HDist 0, 1, and 2 correspond to 0, 1, and 2 mismatches allowed in demultiplexing. The green bar is NovaDemux (running in its standard 'probabilistic' mode). Lane 1 was a particularly bad sequencing failure; the reads were fine, but the barcodes had too many errors to demultiplex. It's worth nothing that in this figure the hamming distances are not actually Illumina results, but from running NovaDemux in hamming-distance mode, which is approximately the same thing. These dual unique 10bp barcodes were designed to ensure at least hamming distance 2 between any pair, but demultiplexing them while allowing 2 mismatches caused substantially increased crosstalk, and our applications tend to be very crosstalk-sensitive.
This slide shows the crosstalk (barcode-hopping) after demultiplexing using either 1-mismatch demultiplexing or NovaDemux. Despite the increased yield, NovaDemux generally reduces crosstalk. This was a good plate for crosstalk analysis because of 89 libraries, there were ~82 distinct species, allowing reference-based quantification of demultiplexing results. That's not possible for most pools, with resequencing/RNA-seq of one or two organisms, or metagenomes with no reference. NovaDemux is called BBTools here because it's an early slide.
NovaDemux versus Illumina per-library read count for 72 pools across 9 runs; 3100 libraries total.
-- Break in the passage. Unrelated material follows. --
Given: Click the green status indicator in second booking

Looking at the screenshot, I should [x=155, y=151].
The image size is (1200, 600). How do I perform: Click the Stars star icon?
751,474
The circled area is libraries that had low yield using Illumina's software but were recovered with NovaDemux. The X axis are all actual read counts from actual Illumina demultiplexing, the actual settings for Illumina's demultiplexing seemed to be allowing 1 mismatch in most cases, but I'm told Illumina sometimes adjusts that on a per-library basis depending on the other barcodes present in the pool.
Very few small/medium sequencing centers likely have NovaSeq X. This is the first I have heard of this issue. But it would be curious to see if this post sets off an "Aha" moment for someone who has been encountering this issue.
Can you tell us how many samples JGI pools with 10x10 indexes and are they made into a super pool that runs across all lanes? Also curious about what the data yield is per lane in billions of reads (supposed to be total 25 B per flowcell?).
I examined nine 10B runs and five 25B runs (we just started getting 25B flowcells a few months ago). I did not pay close attention but it did not seem to me that the level of multiplexing varied much between the flowcells even though the 25Bs yielded many more reads (~18B reads per 10B flowcell and ~54B reads per 25B flowcell; that's reads, not pairs, so the numbers of active dots approximately match the flowcell names). Those numbers are across 8 lanes; so ~2B and ~7B reads per lane. But the lanes were multiplexed anywhere from 8-way to 400-way; mostly around 30-way, I think. Not all of them were dual unique; some used all the same index2, for example, due to the nature of the experiment.
As far as I know we don't do whole-flowcell super-pools; all lanes are independent with different barcodes. Occasionally we have 2 lanes of the same pool, often for platform validation, but normally the different lanes are used for totally different experiment types which may lead to one lane failing while the others look fine.